[Data records]
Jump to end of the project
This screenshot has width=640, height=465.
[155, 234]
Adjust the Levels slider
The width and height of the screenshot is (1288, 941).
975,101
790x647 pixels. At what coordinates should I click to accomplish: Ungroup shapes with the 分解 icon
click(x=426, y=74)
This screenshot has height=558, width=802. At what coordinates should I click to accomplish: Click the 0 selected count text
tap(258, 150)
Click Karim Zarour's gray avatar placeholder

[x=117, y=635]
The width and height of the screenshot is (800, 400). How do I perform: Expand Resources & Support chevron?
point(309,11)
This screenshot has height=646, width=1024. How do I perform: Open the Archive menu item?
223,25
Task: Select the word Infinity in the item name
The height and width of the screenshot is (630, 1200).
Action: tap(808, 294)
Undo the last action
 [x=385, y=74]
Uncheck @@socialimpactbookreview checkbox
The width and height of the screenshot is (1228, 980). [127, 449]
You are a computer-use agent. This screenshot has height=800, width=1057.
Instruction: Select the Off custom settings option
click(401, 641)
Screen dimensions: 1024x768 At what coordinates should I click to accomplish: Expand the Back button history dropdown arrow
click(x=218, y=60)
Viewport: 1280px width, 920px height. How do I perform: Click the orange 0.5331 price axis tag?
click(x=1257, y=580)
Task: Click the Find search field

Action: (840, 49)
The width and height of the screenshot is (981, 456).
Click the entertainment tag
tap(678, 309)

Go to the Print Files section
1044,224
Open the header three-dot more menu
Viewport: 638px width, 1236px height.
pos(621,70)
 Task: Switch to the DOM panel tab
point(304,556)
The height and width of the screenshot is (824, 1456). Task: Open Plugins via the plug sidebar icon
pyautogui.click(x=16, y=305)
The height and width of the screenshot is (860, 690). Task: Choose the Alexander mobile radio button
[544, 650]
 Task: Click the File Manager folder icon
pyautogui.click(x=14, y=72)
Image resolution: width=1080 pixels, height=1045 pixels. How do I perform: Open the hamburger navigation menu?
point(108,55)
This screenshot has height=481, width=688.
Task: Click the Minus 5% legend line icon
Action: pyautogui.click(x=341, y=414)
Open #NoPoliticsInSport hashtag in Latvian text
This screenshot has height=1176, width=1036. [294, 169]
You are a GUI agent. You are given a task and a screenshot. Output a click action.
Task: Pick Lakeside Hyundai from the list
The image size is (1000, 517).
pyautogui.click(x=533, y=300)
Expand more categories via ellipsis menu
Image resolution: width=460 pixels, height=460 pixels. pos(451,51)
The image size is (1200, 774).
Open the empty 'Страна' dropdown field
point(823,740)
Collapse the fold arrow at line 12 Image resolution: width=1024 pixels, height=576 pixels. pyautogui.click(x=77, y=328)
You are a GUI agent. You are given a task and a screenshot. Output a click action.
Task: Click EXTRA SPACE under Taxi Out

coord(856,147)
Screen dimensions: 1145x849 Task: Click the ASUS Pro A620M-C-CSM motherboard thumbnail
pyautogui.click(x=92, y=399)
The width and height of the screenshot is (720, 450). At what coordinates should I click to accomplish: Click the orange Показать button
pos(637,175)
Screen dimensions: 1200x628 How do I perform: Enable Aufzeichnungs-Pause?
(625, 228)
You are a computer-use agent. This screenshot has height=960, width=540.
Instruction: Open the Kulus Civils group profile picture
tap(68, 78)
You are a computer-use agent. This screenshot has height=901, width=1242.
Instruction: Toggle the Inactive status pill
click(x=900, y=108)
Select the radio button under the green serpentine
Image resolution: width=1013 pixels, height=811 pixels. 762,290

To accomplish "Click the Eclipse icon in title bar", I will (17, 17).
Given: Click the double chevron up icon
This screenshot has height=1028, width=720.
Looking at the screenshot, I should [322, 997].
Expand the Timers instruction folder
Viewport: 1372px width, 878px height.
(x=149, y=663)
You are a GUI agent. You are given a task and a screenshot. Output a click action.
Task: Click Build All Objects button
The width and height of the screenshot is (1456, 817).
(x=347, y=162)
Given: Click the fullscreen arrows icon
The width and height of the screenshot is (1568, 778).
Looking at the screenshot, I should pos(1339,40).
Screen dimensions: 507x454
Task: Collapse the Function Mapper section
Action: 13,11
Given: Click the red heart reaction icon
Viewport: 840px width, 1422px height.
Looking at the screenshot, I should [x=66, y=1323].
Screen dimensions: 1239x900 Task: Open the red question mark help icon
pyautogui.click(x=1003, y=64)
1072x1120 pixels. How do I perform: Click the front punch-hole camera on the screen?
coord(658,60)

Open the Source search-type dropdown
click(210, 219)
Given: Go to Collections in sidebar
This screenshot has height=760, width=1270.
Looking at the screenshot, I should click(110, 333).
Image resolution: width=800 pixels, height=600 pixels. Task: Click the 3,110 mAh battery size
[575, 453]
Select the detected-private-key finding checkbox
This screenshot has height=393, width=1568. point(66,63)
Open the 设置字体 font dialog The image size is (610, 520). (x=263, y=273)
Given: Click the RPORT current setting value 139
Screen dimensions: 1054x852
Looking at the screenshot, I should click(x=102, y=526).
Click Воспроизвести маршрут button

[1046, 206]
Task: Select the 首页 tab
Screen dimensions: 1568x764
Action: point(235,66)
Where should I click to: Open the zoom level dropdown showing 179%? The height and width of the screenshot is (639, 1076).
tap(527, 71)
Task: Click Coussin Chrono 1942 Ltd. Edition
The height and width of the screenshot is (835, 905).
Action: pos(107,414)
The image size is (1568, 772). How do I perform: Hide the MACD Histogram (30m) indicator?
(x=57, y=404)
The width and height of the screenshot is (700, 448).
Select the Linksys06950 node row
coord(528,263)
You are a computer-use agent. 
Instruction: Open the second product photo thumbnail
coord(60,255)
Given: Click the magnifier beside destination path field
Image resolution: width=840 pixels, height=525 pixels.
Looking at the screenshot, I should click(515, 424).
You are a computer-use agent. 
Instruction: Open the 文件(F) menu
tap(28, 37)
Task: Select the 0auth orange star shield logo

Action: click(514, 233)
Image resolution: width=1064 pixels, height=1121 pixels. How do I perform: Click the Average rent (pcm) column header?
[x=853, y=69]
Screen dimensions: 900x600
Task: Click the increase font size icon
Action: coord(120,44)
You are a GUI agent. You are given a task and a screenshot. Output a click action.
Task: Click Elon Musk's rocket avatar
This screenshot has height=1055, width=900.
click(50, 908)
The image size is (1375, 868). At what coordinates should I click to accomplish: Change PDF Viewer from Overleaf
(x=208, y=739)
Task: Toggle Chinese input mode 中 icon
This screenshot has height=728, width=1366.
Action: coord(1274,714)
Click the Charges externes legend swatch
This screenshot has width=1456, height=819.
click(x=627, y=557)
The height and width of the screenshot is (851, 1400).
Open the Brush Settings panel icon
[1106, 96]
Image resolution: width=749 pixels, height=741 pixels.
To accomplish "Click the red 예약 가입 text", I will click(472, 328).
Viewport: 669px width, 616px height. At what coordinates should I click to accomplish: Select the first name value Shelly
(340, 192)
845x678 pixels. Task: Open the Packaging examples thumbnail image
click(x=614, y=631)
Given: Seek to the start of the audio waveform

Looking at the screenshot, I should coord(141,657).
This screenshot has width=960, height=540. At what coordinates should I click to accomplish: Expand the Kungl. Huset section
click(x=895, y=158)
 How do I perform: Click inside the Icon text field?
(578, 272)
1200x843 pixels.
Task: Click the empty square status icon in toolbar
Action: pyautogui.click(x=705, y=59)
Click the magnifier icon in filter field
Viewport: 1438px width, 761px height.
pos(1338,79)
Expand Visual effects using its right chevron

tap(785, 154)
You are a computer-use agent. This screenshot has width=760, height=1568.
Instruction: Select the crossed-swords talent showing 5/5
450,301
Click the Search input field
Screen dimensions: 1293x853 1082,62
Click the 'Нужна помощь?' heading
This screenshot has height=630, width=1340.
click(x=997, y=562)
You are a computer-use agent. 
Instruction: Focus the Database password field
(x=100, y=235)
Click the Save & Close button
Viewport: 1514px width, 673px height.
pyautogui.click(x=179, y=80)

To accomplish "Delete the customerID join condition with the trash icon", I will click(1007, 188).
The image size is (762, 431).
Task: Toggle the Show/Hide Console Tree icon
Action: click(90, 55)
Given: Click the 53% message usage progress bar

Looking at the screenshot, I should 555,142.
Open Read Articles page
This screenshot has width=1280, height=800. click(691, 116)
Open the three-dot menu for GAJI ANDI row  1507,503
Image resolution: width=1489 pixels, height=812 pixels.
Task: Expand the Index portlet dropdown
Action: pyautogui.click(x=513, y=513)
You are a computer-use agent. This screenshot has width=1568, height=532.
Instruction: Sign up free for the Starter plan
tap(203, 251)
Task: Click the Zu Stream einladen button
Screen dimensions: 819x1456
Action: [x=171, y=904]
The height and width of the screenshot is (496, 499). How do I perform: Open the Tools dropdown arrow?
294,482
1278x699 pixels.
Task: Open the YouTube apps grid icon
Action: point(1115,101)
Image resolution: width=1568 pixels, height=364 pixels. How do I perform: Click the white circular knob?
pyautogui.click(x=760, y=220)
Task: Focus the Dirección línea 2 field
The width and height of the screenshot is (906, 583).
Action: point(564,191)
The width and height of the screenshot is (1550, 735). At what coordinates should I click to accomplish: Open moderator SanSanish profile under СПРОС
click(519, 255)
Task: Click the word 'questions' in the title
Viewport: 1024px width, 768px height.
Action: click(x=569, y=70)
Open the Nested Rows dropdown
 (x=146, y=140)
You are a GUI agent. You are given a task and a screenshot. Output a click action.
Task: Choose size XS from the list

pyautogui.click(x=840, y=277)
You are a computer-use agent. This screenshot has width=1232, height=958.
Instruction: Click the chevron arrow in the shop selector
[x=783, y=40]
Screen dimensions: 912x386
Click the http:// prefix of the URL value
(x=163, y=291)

* **WORK ITEM**:
Nothing but the lines from the start of the data through the line holding "Task: Select the word" should be restated, and each one exactly.

* **RESPONSE FOR THIS EXERCISE**:
Jump to end of the project
This screenshot has width=640, height=465.
[155, 234]
Adjust the Levels slider
The width and height of the screenshot is (1288, 941).
975,101
790x647 pixels. At what coordinates should I click to accomplish: Ungroup shapes with the 分解 icon
click(x=426, y=74)
This screenshot has height=558, width=802. At what coordinates should I click to accomplish: Click the 0 selected count text
tap(258, 150)
Click Karim Zarour's gray avatar placeholder

[x=117, y=635]
The width and height of the screenshot is (800, 400). How do I perform: Expand Resources & Support chevron?
point(309,11)
This screenshot has height=646, width=1024. How do I perform: Open the Archive menu item?
223,25
Task: Select the word Infinity in the item name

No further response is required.